岸田首相が選挙日程を発表したその日から休んだ日が一日もなく29日連勤という職員も少なくありません。
「期日前投票の準備で7時30分に出勤し、交通機関の最終便に間に合うように23時頃には職場を出たが、帰宅するのは24時近くになる」という生活が続きました。
「せめて自分が投票できる日を確保してほしい」と言います。
職場によっては定時退庁日を作るなどの工夫もありますが長時間労働の抜本的な改善までには至っていません。
問い合わせの電話やクレーム対応、事務処理も多く、「業務量を改善してほしい」と声をそろえます。
休暇は取れず、長時間労働のなかで、睡眠不足に。「失敗が許されない選挙業務で、正常な判断も難しくなる」「高ストレス状態で、最近でも仕事の夢を見て目が覚めることがある」「『選挙は特例業務ではない』と言われているなかでの過労死ラインの月80時間以内の超過勤務は到底無理」「勤務間インターバル制度も話題になっているができない」と、続きました。
選挙事務に従事できる職員が減るなかで、今回の衆議院選挙で初めて課長補佐級以下の本庁職員の応援がありました。
背景には、そもそも区役所業務の集約化がすすみ、区役所職員が減員されてきた経過があります。区役所には、子育てや介護をかかえる職員も多く、選挙事務に従事することが困難な状況もあります。
懇談では「全市あげて選挙をやりきるという意識が低下してきているのではないかと感じることがあった。本庁応援がないとまわらない。今回は、経験者も呼べるので助かった」と語りました。
一方で「行財政改革によるさらなる人員削減でこれ以上職員が減らされることになれば、業務がまわらなくなる。
本来、災害対応や選挙事務は区役所で責任をもってやるべき」と憤りも。新型コロナ感染拡大と選挙事務が重なった場合の想定も必要です。

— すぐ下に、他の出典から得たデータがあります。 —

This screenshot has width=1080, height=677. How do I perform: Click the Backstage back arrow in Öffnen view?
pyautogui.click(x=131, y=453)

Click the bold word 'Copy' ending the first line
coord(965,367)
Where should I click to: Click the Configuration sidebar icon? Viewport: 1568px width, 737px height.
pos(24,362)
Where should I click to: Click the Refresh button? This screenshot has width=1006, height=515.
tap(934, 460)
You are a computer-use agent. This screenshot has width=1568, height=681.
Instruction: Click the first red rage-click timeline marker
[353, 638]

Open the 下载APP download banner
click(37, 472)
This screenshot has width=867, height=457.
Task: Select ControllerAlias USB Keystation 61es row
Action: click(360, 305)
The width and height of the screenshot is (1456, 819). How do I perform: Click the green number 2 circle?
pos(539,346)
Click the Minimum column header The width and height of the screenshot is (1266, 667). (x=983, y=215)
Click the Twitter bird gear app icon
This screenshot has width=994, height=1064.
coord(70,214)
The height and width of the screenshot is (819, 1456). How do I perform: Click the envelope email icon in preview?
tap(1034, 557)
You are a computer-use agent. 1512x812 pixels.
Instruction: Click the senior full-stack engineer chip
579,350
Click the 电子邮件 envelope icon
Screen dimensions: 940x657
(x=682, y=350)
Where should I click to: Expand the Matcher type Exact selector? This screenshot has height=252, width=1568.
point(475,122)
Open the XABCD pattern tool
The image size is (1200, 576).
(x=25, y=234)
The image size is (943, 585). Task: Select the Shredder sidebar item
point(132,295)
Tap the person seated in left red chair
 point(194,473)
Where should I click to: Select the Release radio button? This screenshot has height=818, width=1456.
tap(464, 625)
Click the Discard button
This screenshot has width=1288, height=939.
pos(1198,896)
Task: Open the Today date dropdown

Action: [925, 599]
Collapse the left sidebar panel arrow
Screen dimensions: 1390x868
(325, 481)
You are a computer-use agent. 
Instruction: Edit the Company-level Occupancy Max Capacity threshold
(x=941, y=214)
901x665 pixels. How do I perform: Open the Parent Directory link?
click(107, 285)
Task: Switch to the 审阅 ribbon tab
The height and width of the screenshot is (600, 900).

「振替休日はいらない。超勤対応にすればもっと人(選挙従事者)を増やせるのではないか。長時間労働の改善には、人員を増やし、業務量を減らすしかない」
課題解決に向けて、要求していきます。
本庁の応援職員 「民主主義の根幹をなす仕事」
本庁応援として初めて選挙事務にかかわりました。
区の体制が脆弱なのはあきらかで、区選管が苦労している様子もありました。
分厚いマニュアルを渡されましたが載っていないこともあり戸惑うことも。
投票所が閉まり片付けに追われ開票作業まで休憩する時間もありませんでした。
選挙は民主主義の根幹をなす重要な仕事です。
選挙時期に限らず、継続的なノウハウの継承や研修、体制の強化など、日頃から選挙事務体制の充実を図っていく必要があります。